__Consigne a__
Extrayez sans rien modifier les lignes des entrées, de la toute première jusqu'à celle qui contient « Click the Uncanny », cette dernière comprise.
:: Extrait ::
Les frontières africaines, dit-on, sont artificielles. Ces « frontières de papier » auraient été tracées par un colonisateur tout-puissant au mépris des « frontières de sable » qui leur préexistaient à l'ère pré-coloniale. C'est cette « idée reçue » que Camille Lefebvre bat en brèche. Jeune chercheuse à l'Institut des mondes africains (IMAf), elle a consacré sa thèse de doctorat aux frontières du Niger. Soutenue en 2008 sous la direction de Pierre Boilley, elle est aujourd'hui luxueusement publiée par les Presses de la Sorbonne.
La construction des frontières du Soudan central a suivi, montre-t-elle, une logique contre-intuitive. Britanniques et Français ont délimité leurs empires avant d'en prendre la possession. Des explorateurs les y avaient précédées au début du XIXème siècle. Voyageant seuls, plus souvent civils que militaires, fascinés par les « espaces en blanc » des premières cartes, ces « géographes militants » n'étaient pas des conquérants missionnés par leur gouvernement pour coloniser des terres. Ils vont toutefois repérer les grands espaces géopolitiques qui composent l'espace soudanais. En particulier, ils vont se frotter au jihad de Sokoto, une rébellion d'inspiration religieuse qui éclate en 1804 contre les anciennes dynasties haoussa. La limite de l'expansion du jihad sera choisie en 1890 comme frontière entre les deux empires coloniaux. Mais cette limite n'est pas connue. Et c'est aux « expéditions » des années 1890-1900 qu'il incombera de la définir : le temps de l'exploration a cédé la place au temps de la conquête.
:::
__Consigne b__
Recopiez à l'identique le passage de l'extrait sur les frontières africaines qui commence par « Les frontières africaines, dit-on, sont » et se termine par « de la Sorbonne. ».
:: Matériau ::
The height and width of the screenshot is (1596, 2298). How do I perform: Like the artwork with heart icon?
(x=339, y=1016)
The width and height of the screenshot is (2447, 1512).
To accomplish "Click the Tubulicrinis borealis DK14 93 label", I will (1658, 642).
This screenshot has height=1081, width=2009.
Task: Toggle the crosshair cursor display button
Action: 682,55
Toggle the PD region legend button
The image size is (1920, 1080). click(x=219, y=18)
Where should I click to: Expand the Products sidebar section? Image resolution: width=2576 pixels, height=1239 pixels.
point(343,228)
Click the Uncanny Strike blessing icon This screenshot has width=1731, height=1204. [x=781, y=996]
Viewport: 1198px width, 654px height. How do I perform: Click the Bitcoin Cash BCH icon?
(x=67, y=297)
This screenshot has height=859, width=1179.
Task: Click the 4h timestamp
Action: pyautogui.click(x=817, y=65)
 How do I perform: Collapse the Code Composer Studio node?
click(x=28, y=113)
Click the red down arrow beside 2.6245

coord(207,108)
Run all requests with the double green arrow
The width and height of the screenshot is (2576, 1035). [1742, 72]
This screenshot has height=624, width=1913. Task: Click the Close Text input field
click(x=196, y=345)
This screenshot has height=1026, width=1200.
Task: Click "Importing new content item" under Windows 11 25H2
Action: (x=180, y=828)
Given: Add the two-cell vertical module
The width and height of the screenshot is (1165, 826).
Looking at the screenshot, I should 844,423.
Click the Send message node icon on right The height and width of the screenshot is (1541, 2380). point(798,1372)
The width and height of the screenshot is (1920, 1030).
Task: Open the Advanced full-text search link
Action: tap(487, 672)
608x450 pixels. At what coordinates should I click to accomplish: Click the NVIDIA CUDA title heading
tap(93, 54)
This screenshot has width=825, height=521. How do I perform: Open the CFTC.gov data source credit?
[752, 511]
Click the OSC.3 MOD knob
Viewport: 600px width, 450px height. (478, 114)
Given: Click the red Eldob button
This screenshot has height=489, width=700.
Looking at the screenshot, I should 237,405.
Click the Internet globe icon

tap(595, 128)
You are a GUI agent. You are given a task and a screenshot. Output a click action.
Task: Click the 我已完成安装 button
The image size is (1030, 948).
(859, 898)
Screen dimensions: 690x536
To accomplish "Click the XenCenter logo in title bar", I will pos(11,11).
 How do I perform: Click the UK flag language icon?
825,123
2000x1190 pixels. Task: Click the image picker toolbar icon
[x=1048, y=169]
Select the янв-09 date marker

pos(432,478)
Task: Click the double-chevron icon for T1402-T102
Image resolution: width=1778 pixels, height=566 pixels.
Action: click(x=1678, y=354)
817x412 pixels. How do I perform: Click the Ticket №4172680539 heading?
:::
__Corrigé a__
The height and width of the screenshot is (1596, 2298). How do I perform: Like the artwork with heart icon?
(x=339, y=1016)
The width and height of the screenshot is (2447, 1512).
To accomplish "Click the Tubulicrinis borealis DK14 93 label", I will (1658, 642).
This screenshot has height=1081, width=2009.
Task: Toggle the crosshair cursor display button
Action: 682,55
Toggle the PD region legend button
The image size is (1920, 1080). click(x=219, y=18)
Where should I click to: Expand the Products sidebar section? Image resolution: width=2576 pixels, height=1239 pixels.
point(343,228)
Click the Uncanny Strike blessing icon This screenshot has width=1731, height=1204. [x=781, y=996]

__Corrigé b__
Les frontières africaines, dit-on, sont artificielles. Ces « frontières de papier » auraient été tracées par un colonisateur tout-puissant au mépris des « frontières de sable » qui leur préexistaient à l'ère pré-coloniale. C'est cette « idée reçue » que Camille Lefebvre bat en brèche. Jeune chercheuse à l'Institut des mondes africains (IMAf), elle a consacré sa thèse de doctorat aux frontières du Niger. Soutenue en 2008 sous la direction de Pierre Boilley, elle est aujourd'hui luxueusement publiée par les Presses de la Sorbonne.